Dear shadoughastro, regarding your latest spate of 'comments', I have complete faith in your ability to declare any truth to be a falsehood, and to believe it, simply because you said so.

It's a troll thing. A bit of a Marxist thing to. But I repeat myself.

Astro said...

You REALLY don't seem to want to acknowledge that question...

Van Harvey said...

Trolls are nothing if not persistent. Emphasis on the 'nothing'. My shallow shadoughAstro troll seems to be unaware that in light of material already presented and questions already answered, here and elsewhere, there are in fact questions that are stupid to ask, and that resubmitting them over and over again, does not improve their quality.

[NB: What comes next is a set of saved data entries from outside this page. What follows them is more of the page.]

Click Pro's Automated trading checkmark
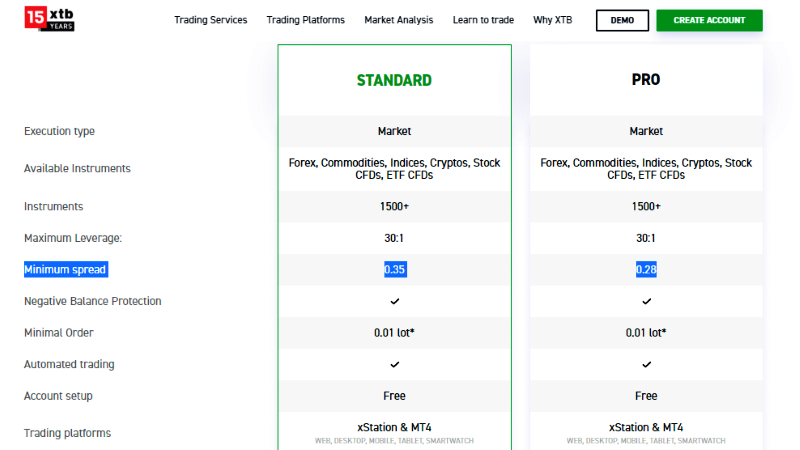This screenshot has width=800, height=450. pos(646,365)
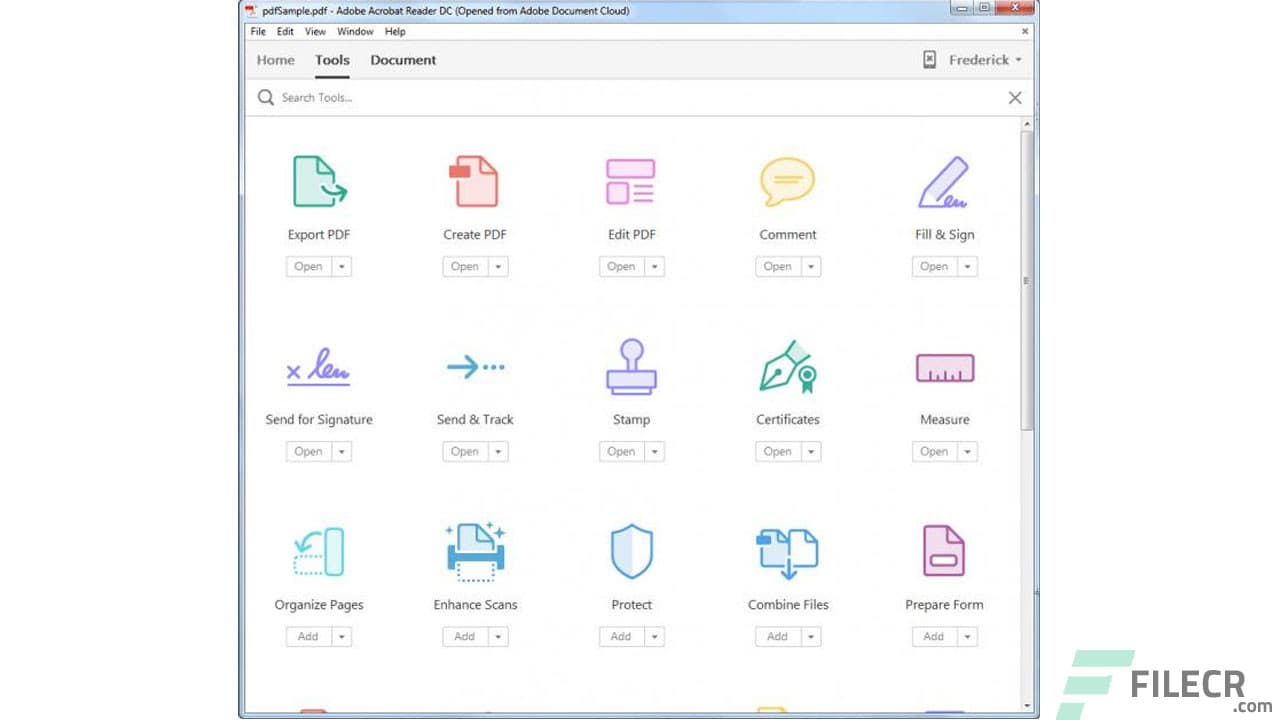This screenshot has height=720, width=1280.
Task: Click Add under Prepare Form
Action: [x=933, y=636]

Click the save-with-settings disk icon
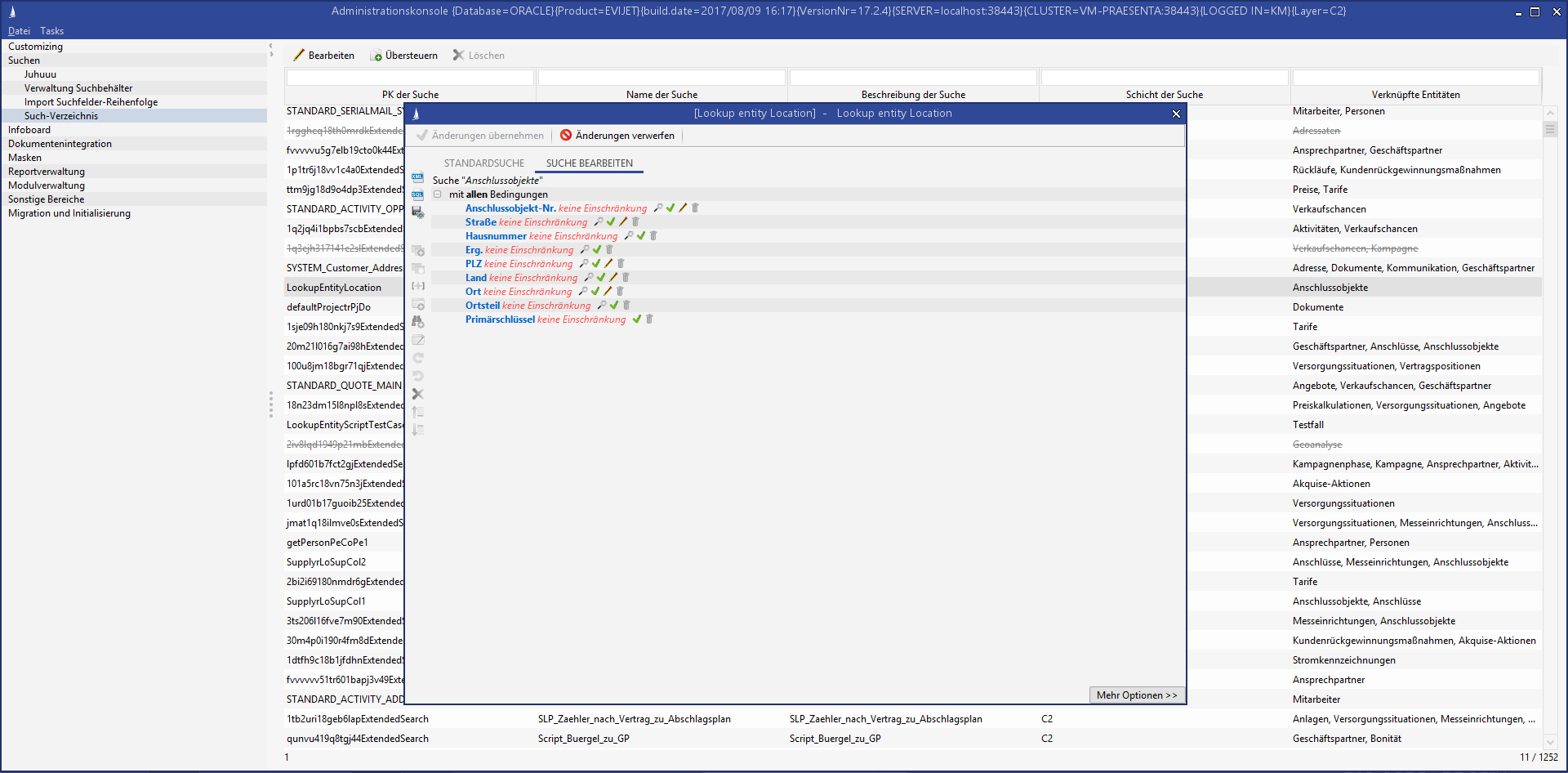tap(417, 212)
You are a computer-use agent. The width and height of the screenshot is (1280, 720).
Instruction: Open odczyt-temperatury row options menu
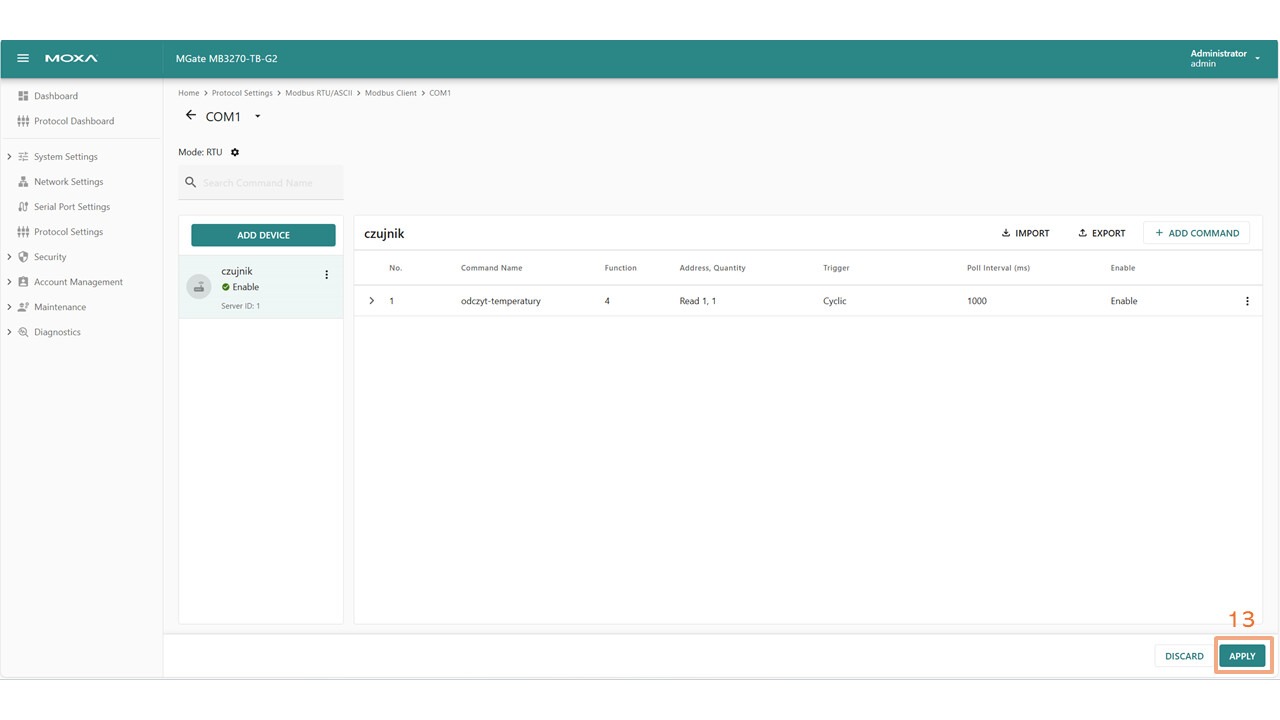pos(1246,301)
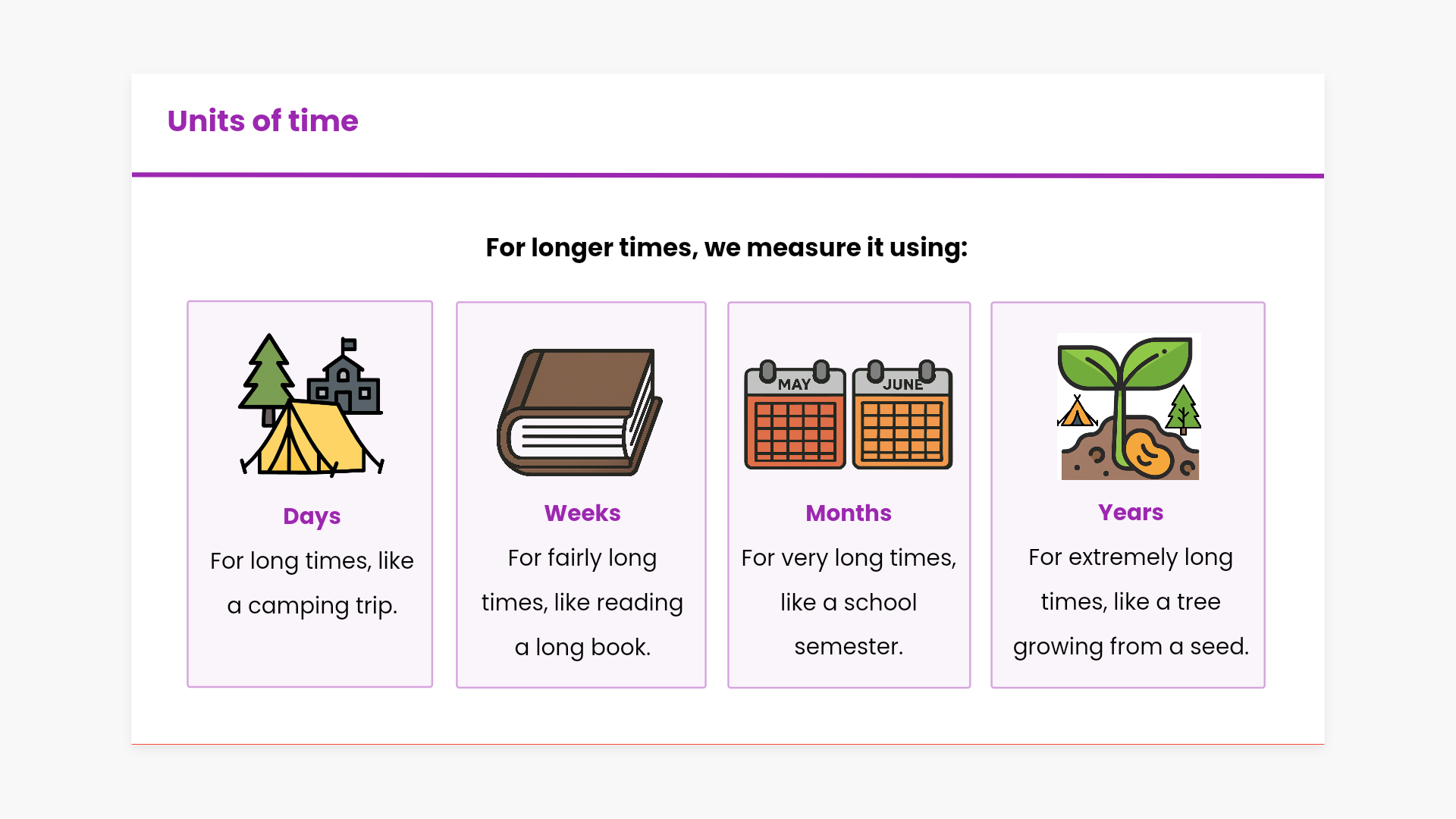The width and height of the screenshot is (1456, 819).
Task: Click the small green tree beside sprout
Action: (x=1183, y=410)
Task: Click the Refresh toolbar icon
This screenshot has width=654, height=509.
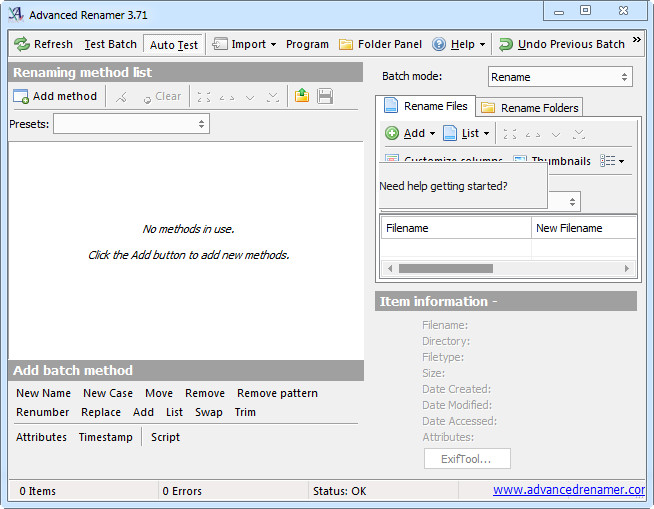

I'll let through the least voluble of his recent submittals:

Van Harvey said...

My dear shallow shadoughAstro, clearly you really don't want to acknowledge the reply that I've already given, but the fact that you disliked my reply doesn't mean that it contains an error that I need to revise.

BTW, if understanding was something you were interested in [laughter suppressed], you'd pay attention to the word 'or' within the sentence in question, but as is, clearly, my faith in your ability to declare any truth to be a falsehood, and to believe it, simply because you said so, is vindicated.